I was trying to explain agoraphobia to someone recently so they'd have a better understanding of it and finally decided the best way for me to explain it was to ask them what they were the most phobic about. Like mice for you, it would seem. For some people, it's like spiders or something. Whatever freaks you out, makes you jump and gives you the creepy-crawlies and makes you sick to your stomach and weak in the knees. Let's go with mice. Imagine that every person you saw during the day was a 6 foot mouse. And you didn't have them trapped and didn't have gloves and a trash bag and had to make small talk with them. Ugh! People freak me out.
And, trust me, the irony of being a person who hates all social interaction and having a son who is autistic and desperately needs structured social interaction isn't lost on me. I feel like there isn't a worse mother in the world my son could have gotten stuck with and my poor husband has to deal with us both.

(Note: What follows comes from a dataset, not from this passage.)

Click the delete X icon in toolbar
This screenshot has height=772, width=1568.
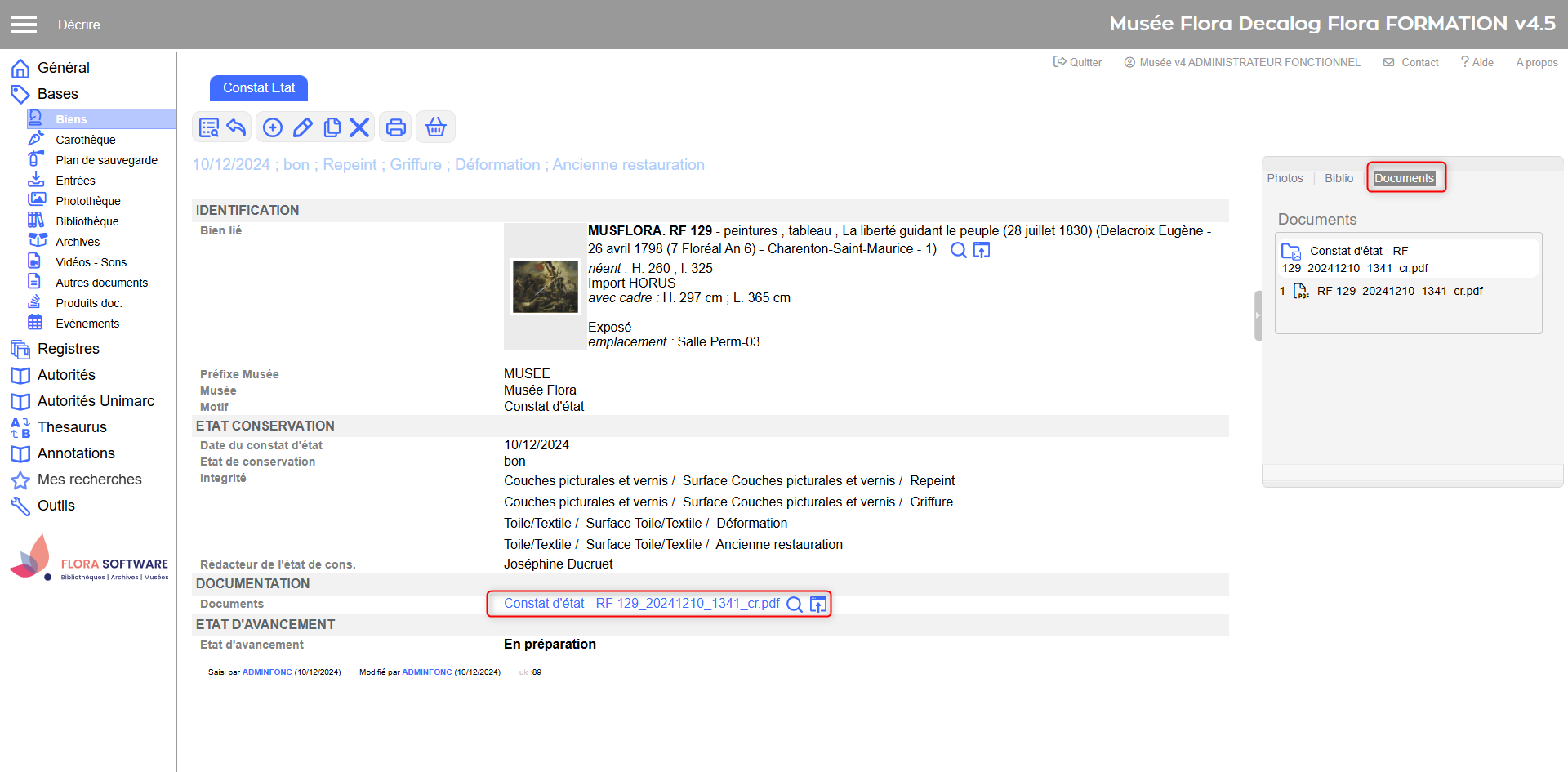point(359,127)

It's so bad that I'm actually seriously considering sending in an application to that show, even though I loath anyone knowing anything about me. My son's old school once published our unlisted phone number and I had it changed immediately and wouldn't give them the new one and there was one other incident that happened before I finally just pulled him out of that school altogether.

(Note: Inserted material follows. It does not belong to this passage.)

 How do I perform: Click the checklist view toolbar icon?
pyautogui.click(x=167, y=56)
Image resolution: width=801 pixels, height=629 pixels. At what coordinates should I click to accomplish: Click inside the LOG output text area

I'm a firm believer being able to pack everything you absolutely need into a car and being able to move on a moments notice. So actually agreeing to buy a house was a huge victory for my husband after 15 years of marriage. And the fact that I think about packing up and leaving on a daily basis is driving him a bit batty. But, we finally found a school district that is really good for my son and he's thriving here and the stability of owning a house is really good for him. It's just torture to me. And this town is so small that whenever I rake leaves, at least 15 people feel the need to stop and comment on it, whether to say that the yard looks "so nice when the leaves are raked up" or to tell me "it's a losing battle" or that "it's nice that someone is finally taking care of the property again." (We're right across the street from the Methodist church, who are a friendly bunch, and God love them, but I wish they'd ignore me.)
So, do you think we sound pathetic enough to make it on the show? Our house is over a hundred years old and I'd be thrilled to go to Kansas City for a week, stay in a hotel and order room service and come back to find they'd leveled the house and built a new one (which is what they usually do) and it had a really cool room that had doors and a bathroom and a big TV with video games and stuff so my son could have friends over without me acting like a long tailed cat in room full of rocking chairs. I always wanted to be the cool mom with the house that all the kids wanted to hang out and instead, I'm the weirdo lady who lives in the creepy house.